(Data for this exercise)
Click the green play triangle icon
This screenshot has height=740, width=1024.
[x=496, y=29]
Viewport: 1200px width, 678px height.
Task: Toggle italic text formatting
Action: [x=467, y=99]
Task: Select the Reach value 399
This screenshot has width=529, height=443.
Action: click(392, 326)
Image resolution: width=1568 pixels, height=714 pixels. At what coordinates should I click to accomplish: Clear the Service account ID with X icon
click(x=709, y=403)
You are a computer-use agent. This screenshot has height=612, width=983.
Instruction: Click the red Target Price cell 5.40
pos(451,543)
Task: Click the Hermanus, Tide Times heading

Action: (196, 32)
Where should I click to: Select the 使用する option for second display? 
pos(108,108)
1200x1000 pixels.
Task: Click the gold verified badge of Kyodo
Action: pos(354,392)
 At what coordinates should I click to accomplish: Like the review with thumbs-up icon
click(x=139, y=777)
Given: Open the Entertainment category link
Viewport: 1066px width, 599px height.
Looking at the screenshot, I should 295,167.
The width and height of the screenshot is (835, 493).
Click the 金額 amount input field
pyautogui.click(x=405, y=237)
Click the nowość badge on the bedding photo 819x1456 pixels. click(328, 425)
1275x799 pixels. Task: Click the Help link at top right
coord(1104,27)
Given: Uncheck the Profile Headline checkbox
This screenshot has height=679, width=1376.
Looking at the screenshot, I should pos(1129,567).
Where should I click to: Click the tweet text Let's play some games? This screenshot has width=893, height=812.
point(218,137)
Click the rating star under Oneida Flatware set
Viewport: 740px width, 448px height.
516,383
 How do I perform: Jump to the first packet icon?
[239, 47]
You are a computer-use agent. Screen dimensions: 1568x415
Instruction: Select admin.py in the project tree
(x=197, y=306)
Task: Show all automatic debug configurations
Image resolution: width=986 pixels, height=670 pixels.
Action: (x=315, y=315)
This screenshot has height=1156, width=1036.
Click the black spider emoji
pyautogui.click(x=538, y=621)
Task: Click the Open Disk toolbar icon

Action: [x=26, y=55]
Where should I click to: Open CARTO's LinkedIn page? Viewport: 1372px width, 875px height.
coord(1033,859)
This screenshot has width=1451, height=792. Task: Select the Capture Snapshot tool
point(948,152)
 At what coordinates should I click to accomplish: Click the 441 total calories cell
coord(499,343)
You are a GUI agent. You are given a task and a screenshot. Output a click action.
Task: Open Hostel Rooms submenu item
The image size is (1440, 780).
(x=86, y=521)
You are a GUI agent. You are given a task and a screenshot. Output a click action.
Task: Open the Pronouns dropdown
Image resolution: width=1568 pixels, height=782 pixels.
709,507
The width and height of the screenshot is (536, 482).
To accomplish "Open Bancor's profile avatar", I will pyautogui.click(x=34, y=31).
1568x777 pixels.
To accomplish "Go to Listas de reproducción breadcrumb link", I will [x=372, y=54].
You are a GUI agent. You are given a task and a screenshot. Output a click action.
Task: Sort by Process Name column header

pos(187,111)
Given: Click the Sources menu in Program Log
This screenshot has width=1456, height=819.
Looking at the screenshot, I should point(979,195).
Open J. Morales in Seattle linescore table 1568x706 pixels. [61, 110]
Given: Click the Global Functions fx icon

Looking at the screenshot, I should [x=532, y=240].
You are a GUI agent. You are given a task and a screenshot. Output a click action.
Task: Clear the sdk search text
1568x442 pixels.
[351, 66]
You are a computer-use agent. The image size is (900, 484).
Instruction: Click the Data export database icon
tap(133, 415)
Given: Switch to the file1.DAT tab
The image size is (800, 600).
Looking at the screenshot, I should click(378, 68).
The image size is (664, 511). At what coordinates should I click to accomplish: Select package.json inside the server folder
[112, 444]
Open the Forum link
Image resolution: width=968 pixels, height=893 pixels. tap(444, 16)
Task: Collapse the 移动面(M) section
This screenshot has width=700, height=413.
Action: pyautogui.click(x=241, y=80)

(Requirement)
An exact repetition of the data above is all that is needed.

(Solution for this problem)
Click the green play triangle icon
This screenshot has height=740, width=1024.
[x=496, y=29]
Viewport: 1200px width, 678px height.
Task: Toggle italic text formatting
Action: [x=467, y=99]
Task: Select the Reach value 399
This screenshot has width=529, height=443.
Action: click(392, 326)
Image resolution: width=1568 pixels, height=714 pixels. At what coordinates should I click to accomplish: Clear the Service account ID with X icon
click(x=709, y=403)
You are a computer-use agent. This screenshot has height=612, width=983.
Instruction: Click the red Target Price cell 5.40
pos(451,543)
Task: Click the Hermanus, Tide Times heading

Action: (196, 32)
Where should I click to: Select the 使用する option for second display? 
pos(108,108)
1200x1000 pixels.
Task: Click the gold verified badge of Kyodo
Action: pos(354,392)
 At what coordinates should I click to accomplish: Like the review with thumbs-up icon
click(x=139, y=777)
Given: Open the Entertainment category link
Viewport: 1066px width, 599px height.
Looking at the screenshot, I should 295,167.
The width and height of the screenshot is (835, 493).
Click the 金額 amount input field
pyautogui.click(x=405, y=237)
Click the nowość badge on the bedding photo 819x1456 pixels. click(328, 425)
1275x799 pixels. Task: Click the Help link at top right
coord(1104,27)
Given: Uncheck the Profile Headline checkbox
This screenshot has height=679, width=1376.
Looking at the screenshot, I should pos(1129,567).
Where should I click to: Click the tweet text Let's play some games? This screenshot has width=893, height=812.
point(218,137)
Click the rating star under Oneida Flatware set
Viewport: 740px width, 448px height.
516,383
 How do I perform: Jump to the first packet icon?
[239, 47]
You are a computer-use agent. Screen dimensions: 1568x415
Instruction: Select admin.py in the project tree
(x=197, y=306)
Task: Show all automatic debug configurations
Image resolution: width=986 pixels, height=670 pixels.
Action: (x=315, y=315)
This screenshot has height=1156, width=1036.
Click the black spider emoji
pyautogui.click(x=538, y=621)
Task: Click the Open Disk toolbar icon

Action: [x=26, y=55]
Where should I click to: Open CARTO's LinkedIn page? Viewport: 1372px width, 875px height.
coord(1033,859)
This screenshot has width=1451, height=792. Task: Select the Capture Snapshot tool
point(948,152)
 At what coordinates should I click to accomplish: Click the 441 total calories cell
coord(499,343)
You are a GUI agent. You are given a task and a screenshot. Output a click action.
Task: Open Hostel Rooms submenu item
The image size is (1440, 780).
(x=86, y=521)
You are a GUI agent. You are given a task and a screenshot. Output a click action.
Task: Open the Pronouns dropdown
Image resolution: width=1568 pixels, height=782 pixels.
709,507
The width and height of the screenshot is (536, 482).
To accomplish "Open Bancor's profile avatar", I will pyautogui.click(x=34, y=31).
1568x777 pixels.
To accomplish "Go to Listas de reproducción breadcrumb link", I will [x=372, y=54].
You are a GUI agent. You are given a task and a screenshot. Output a click action.
Task: Sort by Process Name column header

pos(187,111)
Given: Click the Sources menu in Program Log
This screenshot has width=1456, height=819.
Looking at the screenshot, I should point(979,195).
Open J. Morales in Seattle linescore table 1568x706 pixels. [61, 110]
Given: Click the Global Functions fx icon

Looking at the screenshot, I should [x=532, y=240].
You are a GUI agent. You are given a task and a screenshot. Output a click action.
Task: Clear the sdk search text
1568x442 pixels.
[351, 66]
You are a computer-use agent. The image size is (900, 484).
Instruction: Click the Data export database icon
tap(133, 415)
Given: Switch to the file1.DAT tab
The image size is (800, 600).
Looking at the screenshot, I should click(378, 68).
The image size is (664, 511). At what coordinates should I click to accomplish: Select package.json inside the server folder
[112, 444]
Open the Forum link
Image resolution: width=968 pixels, height=893 pixels. tap(444, 16)
Task: Collapse the 移动面(M) section
This screenshot has width=700, height=413.
Action: pyautogui.click(x=241, y=80)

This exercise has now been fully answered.